But different strokes for different folks...
-----Original Message-----
From: SAS(r) Discussion [mailto:SAS-L@LISTSERV.UGA.EDU] On Behalf Of Lou
Sent: Tuesday, June 06, 2006 7:14 PM
To: SAS-L@LISTSERV.UGA.EDU
Subject: Re: Watch out for SAS keeping old data in memory while running
""Pardee, Roy"" <pardee.r@GHC.ORG> wrote in message
news:8AD8F86B3312F24CB432CEDDA71889F201B5BC91@ex06.GHCMASTER.GHC.ORG...
> Another way to go is to just always run in batch mode. You can do >1
> thing at a time then, and the log file documents exactly what
happened.
So, there are projects where a team of programmers can spend a few
months writing a couple hundred programs, and when it comes time to
deliver, they all have to be run, there are dependencies so things have
to run in a specific order, and the whole thing might take several
hours.
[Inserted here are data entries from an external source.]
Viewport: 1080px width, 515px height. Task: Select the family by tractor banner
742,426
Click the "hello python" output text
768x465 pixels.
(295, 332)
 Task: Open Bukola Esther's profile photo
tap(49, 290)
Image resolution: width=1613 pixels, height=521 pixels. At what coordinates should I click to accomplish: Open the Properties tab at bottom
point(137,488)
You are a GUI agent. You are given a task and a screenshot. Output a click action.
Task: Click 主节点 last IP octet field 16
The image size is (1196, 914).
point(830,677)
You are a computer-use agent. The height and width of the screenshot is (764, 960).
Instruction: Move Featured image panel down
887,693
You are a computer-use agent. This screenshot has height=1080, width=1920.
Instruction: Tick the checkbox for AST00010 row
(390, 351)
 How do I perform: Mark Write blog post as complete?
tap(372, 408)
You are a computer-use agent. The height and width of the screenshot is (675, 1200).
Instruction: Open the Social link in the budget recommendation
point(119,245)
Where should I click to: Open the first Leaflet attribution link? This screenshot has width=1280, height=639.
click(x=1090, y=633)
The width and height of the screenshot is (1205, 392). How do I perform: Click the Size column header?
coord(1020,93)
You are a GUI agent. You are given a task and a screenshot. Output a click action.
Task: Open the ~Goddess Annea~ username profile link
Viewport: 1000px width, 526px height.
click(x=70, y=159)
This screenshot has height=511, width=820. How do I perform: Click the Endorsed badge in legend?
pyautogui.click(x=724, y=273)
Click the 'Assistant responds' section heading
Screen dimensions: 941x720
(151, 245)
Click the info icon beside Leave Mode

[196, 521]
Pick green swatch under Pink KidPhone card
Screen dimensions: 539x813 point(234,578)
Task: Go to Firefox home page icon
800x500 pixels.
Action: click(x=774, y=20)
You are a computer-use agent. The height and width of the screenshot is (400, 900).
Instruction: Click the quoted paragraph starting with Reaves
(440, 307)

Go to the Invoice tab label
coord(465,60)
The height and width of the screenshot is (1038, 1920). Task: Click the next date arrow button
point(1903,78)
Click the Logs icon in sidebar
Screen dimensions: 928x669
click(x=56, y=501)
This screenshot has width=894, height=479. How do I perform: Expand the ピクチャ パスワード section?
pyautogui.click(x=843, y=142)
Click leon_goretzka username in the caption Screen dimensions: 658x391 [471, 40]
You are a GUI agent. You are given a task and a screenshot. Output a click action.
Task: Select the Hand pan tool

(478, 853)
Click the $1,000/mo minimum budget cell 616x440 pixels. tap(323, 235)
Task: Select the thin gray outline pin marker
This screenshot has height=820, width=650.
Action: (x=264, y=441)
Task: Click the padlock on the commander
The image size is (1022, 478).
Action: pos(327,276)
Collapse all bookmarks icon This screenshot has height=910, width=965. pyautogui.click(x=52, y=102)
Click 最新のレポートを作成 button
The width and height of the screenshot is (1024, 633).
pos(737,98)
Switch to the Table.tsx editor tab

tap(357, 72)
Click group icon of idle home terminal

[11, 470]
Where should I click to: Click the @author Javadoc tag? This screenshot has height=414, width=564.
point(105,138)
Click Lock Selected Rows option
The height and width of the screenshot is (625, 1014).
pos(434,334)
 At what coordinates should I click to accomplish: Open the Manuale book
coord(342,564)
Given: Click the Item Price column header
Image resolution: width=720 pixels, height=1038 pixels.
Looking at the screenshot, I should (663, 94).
We control that by writing a control program that basically
consists of a series of %INCLUDE statements, and whether the thing is
run in batch or interactively, it's all one SAS session. Heaven help
you if something you've done screws up someone else's piece of the job.
You'll be the one there at midnight trying to fix things after everyone
else has gone home at 5. It's not only a many of politeness, it's
enlightened self interest - clean up after yourself.